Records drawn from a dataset
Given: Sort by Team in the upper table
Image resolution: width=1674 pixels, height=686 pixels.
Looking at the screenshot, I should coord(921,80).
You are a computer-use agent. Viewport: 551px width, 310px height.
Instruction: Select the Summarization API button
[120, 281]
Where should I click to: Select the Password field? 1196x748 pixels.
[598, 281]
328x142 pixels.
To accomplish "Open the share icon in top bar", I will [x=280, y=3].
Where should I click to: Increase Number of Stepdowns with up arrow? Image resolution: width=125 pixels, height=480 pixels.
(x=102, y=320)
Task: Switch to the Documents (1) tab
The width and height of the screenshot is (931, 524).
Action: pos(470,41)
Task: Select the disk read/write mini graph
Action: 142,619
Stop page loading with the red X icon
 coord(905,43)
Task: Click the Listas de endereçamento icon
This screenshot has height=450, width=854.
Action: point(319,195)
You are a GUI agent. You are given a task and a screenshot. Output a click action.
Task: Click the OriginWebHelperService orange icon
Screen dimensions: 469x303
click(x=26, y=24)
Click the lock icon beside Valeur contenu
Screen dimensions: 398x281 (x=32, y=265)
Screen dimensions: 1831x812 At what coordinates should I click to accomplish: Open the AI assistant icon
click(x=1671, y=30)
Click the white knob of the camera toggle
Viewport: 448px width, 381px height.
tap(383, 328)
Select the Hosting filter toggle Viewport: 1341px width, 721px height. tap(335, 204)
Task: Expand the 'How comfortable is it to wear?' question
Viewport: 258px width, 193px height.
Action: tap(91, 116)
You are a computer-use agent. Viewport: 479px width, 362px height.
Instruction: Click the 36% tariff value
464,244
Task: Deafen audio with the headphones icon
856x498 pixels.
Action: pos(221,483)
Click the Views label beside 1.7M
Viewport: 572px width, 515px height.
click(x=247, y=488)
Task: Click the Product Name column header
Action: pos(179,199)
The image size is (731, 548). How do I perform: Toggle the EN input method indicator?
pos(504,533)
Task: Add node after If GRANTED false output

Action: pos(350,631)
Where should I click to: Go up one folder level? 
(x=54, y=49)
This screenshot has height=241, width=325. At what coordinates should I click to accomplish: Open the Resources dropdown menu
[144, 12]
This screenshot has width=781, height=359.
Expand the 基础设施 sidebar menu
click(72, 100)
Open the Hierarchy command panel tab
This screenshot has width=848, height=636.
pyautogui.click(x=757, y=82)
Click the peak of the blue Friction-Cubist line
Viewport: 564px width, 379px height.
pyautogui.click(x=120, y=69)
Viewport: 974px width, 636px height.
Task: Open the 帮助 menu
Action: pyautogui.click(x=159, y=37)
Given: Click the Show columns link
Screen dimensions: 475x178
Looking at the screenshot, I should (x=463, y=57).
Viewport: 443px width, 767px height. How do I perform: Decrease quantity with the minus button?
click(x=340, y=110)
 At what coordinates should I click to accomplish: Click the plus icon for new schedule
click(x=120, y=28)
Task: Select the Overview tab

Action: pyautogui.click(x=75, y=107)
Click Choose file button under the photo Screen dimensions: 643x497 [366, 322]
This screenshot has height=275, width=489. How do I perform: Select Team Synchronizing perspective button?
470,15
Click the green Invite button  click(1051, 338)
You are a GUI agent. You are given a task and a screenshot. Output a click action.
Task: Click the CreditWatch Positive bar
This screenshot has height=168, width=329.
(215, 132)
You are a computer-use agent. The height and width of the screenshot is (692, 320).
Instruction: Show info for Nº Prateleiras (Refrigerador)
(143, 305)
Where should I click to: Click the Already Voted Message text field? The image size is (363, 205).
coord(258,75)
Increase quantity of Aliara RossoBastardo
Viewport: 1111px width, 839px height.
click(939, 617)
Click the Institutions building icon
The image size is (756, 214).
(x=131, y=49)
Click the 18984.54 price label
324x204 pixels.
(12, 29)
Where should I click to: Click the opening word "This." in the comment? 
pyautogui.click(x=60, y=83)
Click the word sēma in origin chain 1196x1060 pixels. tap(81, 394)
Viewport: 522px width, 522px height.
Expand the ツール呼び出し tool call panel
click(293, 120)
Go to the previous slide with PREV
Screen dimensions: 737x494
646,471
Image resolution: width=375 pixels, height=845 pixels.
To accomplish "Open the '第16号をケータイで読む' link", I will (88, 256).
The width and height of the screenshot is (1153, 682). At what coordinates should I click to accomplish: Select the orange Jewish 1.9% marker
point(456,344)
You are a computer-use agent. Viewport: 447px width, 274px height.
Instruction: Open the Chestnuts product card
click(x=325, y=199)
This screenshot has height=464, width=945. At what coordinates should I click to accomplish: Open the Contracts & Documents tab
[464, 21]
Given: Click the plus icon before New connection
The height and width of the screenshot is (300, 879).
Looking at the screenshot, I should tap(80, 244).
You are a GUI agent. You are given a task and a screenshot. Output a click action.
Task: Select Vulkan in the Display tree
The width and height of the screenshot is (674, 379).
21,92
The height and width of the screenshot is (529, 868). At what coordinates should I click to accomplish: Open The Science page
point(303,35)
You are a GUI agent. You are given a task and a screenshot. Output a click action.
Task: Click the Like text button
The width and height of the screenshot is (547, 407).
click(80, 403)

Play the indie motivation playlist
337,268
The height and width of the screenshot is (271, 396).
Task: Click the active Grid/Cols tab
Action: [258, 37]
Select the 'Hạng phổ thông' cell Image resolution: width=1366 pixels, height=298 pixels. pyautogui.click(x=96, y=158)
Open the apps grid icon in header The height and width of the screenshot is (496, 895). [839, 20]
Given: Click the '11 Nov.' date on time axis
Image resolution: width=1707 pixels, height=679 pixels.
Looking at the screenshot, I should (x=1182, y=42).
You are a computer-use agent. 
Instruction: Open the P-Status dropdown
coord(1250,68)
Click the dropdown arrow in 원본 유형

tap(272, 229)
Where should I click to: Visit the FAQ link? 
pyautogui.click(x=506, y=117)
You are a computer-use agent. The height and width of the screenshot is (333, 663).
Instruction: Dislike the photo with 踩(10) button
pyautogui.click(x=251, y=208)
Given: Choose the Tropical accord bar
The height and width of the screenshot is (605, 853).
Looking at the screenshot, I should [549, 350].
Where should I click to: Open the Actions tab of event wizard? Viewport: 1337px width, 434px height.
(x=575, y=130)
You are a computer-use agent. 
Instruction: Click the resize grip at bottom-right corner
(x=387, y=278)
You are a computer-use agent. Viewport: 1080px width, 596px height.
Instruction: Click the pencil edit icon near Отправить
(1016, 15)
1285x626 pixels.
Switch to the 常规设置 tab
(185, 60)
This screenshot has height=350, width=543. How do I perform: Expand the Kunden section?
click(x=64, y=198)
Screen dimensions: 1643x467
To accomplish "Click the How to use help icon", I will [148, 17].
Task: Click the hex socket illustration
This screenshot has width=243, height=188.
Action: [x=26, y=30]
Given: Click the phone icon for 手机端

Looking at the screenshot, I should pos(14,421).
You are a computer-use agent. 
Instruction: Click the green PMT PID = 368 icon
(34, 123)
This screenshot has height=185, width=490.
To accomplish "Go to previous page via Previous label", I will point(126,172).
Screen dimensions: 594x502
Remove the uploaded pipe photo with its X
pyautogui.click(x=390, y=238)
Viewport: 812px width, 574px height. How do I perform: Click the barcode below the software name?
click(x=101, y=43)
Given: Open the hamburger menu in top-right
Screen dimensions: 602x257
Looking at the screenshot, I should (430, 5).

* _REQUIREMENT_
From the first line to the last, return the data above exactly.

* _REPLY_
Given: Sort by Team in the upper table
Image resolution: width=1674 pixels, height=686 pixels.
Looking at the screenshot, I should coord(921,80).
You are a computer-use agent. Viewport: 551px width, 310px height.
Instruction: Select the Summarization API button
[120, 281]
Where should I click to: Select the Password field? 1196x748 pixels.
[598, 281]
328x142 pixels.
To accomplish "Open the share icon in top bar", I will [x=280, y=3].
Where should I click to: Increase Number of Stepdowns with up arrow? Image resolution: width=125 pixels, height=480 pixels.
(x=102, y=320)
Task: Switch to the Documents (1) tab
The width and height of the screenshot is (931, 524).
Action: pos(470,41)
Task: Select the disk read/write mini graph
Action: 142,619
Stop page loading with the red X icon
 coord(905,43)
Task: Click the Listas de endereçamento icon
This screenshot has height=450, width=854.
Action: point(319,195)
You are a GUI agent. You are given a task and a screenshot. Output a click action.
Task: Click the OriginWebHelperService orange icon
Screen dimensions: 469x303
click(x=26, y=24)
Click the lock icon beside Valeur contenu
Screen dimensions: 398x281 (x=32, y=265)
Screen dimensions: 1831x812 At what coordinates should I click to accomplish: Open the AI assistant icon
click(x=1671, y=30)
Click the white knob of the camera toggle
Viewport: 448px width, 381px height.
tap(383, 328)
Select the Hosting filter toggle Viewport: 1341px width, 721px height. tap(335, 204)
Task: Expand the 'How comfortable is it to wear?' question
Viewport: 258px width, 193px height.
Action: tap(91, 116)
You are a computer-use agent. Viewport: 479px width, 362px height.
Instruction: Click the 36% tariff value
464,244
Task: Deafen audio with the headphones icon
856x498 pixels.
Action: pos(221,483)
Click the Views label beside 1.7M
Viewport: 572px width, 515px height.
click(x=247, y=488)
Task: Click the Product Name column header
Action: pos(179,199)
The image size is (731, 548). How do I perform: Toggle the EN input method indicator?
pos(504,533)
Task: Add node after If GRANTED false output

Action: pos(350,631)
Where should I click to: Go up one folder level? 
(x=54, y=49)
This screenshot has height=241, width=325. At what coordinates should I click to accomplish: Open the Resources dropdown menu
[144, 12]
This screenshot has width=781, height=359.
Expand the 基础设施 sidebar menu
click(72, 100)
Open the Hierarchy command panel tab
This screenshot has width=848, height=636.
pyautogui.click(x=757, y=82)
Click the peak of the blue Friction-Cubist line
Viewport: 564px width, 379px height.
pyautogui.click(x=120, y=69)
Viewport: 974px width, 636px height.
Task: Open the 帮助 menu
Action: pyautogui.click(x=159, y=37)
Given: Click the Show columns link
Screen dimensions: 475x178
Looking at the screenshot, I should (x=463, y=57).
Viewport: 443px width, 767px height. How do I perform: Decrease quantity with the minus button?
click(x=340, y=110)
 At what coordinates should I click to accomplish: Click the plus icon for new schedule
click(x=120, y=28)
Task: Select the Overview tab

Action: pyautogui.click(x=75, y=107)
Click Choose file button under the photo Screen dimensions: 643x497 [366, 322]
This screenshot has height=275, width=489. How do I perform: Select Team Synchronizing perspective button?
470,15
Click the green Invite button  click(1051, 338)
You are a GUI agent. You are given a task and a screenshot. Output a click action.
Task: Click the CreditWatch Positive bar
This screenshot has height=168, width=329.
(215, 132)
You are a computer-use agent. The height and width of the screenshot is (692, 320).
Instruction: Show info for Nº Prateleiras (Refrigerador)
(143, 305)
Where should I click to: Click the Already Voted Message text field? The image size is (363, 205).
coord(258,75)
Increase quantity of Aliara RossoBastardo
Viewport: 1111px width, 839px height.
click(939, 617)
Click the Institutions building icon
The image size is (756, 214).
(x=131, y=49)
Click the 18984.54 price label
324x204 pixels.
(12, 29)
Where should I click to: Click the opening word "This." in the comment? 
pyautogui.click(x=60, y=83)
Click the word sēma in origin chain 1196x1060 pixels. tap(81, 394)
Viewport: 522px width, 522px height.
Expand the ツール呼び出し tool call panel
click(293, 120)
Go to the previous slide with PREV
Screen dimensions: 737x494
646,471
Image resolution: width=375 pixels, height=845 pixels.
To accomplish "Open the '第16号をケータイで読む' link", I will (88, 256).
The width and height of the screenshot is (1153, 682). At what coordinates should I click to accomplish: Select the orange Jewish 1.9% marker
point(456,344)
You are a computer-use agent. Viewport: 447px width, 274px height.
Instruction: Open the Chestnuts product card
click(x=325, y=199)
This screenshot has height=464, width=945. At what coordinates should I click to accomplish: Open the Contracts & Documents tab
[464, 21]
Given: Click the plus icon before New connection
The height and width of the screenshot is (300, 879).
Looking at the screenshot, I should tap(80, 244).
You are a GUI agent. You are given a task and a screenshot. Output a click action.
Task: Select Vulkan in the Display tree
The width and height of the screenshot is (674, 379).
21,92
The height and width of the screenshot is (529, 868). At what coordinates should I click to accomplish: Open The Science page
point(303,35)
You are a GUI agent. You are given a task and a screenshot. Output a click action.
Task: Click the Like text button
The width and height of the screenshot is (547, 407).
click(80, 403)

Play the indie motivation playlist
337,268
The height and width of the screenshot is (271, 396).
Task: Click the active Grid/Cols tab
Action: [258, 37]
Select the 'Hạng phổ thông' cell Image resolution: width=1366 pixels, height=298 pixels. pyautogui.click(x=96, y=158)
Open the apps grid icon in header The height and width of the screenshot is (496, 895). [839, 20]
Given: Click the '11 Nov.' date on time axis
Image resolution: width=1707 pixels, height=679 pixels.
Looking at the screenshot, I should (x=1182, y=42).
You are a computer-use agent. 
Instruction: Open the P-Status dropdown
coord(1250,68)
Click the dropdown arrow in 원본 유형

tap(272, 229)
Where should I click to: Visit the FAQ link? 
pyautogui.click(x=506, y=117)
You are a computer-use agent. The height and width of the screenshot is (333, 663).
Instruction: Dislike the photo with 踩(10) button
pyautogui.click(x=251, y=208)
Given: Choose the Tropical accord bar
The height and width of the screenshot is (605, 853).
Looking at the screenshot, I should [549, 350].
Where should I click to: Open the Actions tab of event wizard? Viewport: 1337px width, 434px height.
(x=575, y=130)
You are a computer-use agent. 
Instruction: Click the resize grip at bottom-right corner
(x=387, y=278)
You are a computer-use agent. Viewport: 1080px width, 596px height.
Instruction: Click the pencil edit icon near Отправить
(1016, 15)
1285x626 pixels.
Switch to the 常规设置 tab
(185, 60)
This screenshot has height=350, width=543. How do I perform: Expand the Kunden section?
click(x=64, y=198)
Screen dimensions: 1643x467
To accomplish "Click the How to use help icon", I will [148, 17].
Task: Click the hex socket illustration
This screenshot has width=243, height=188.
Action: [x=26, y=30]
Given: Click the phone icon for 手机端

Looking at the screenshot, I should pos(14,421).
You are a computer-use agent. 
Instruction: Click the green PMT PID = 368 icon
(34, 123)
This screenshot has height=185, width=490.
To accomplish "Go to previous page via Previous label", I will point(126,172).
Screen dimensions: 594x502
Remove the uploaded pipe photo with its X
pyautogui.click(x=390, y=238)
Viewport: 812px width, 574px height. How do I perform: Click the barcode below the software name?
click(x=101, y=43)
Given: Open the hamburger menu in top-right
Screen dimensions: 602x257
Looking at the screenshot, I should (430, 5).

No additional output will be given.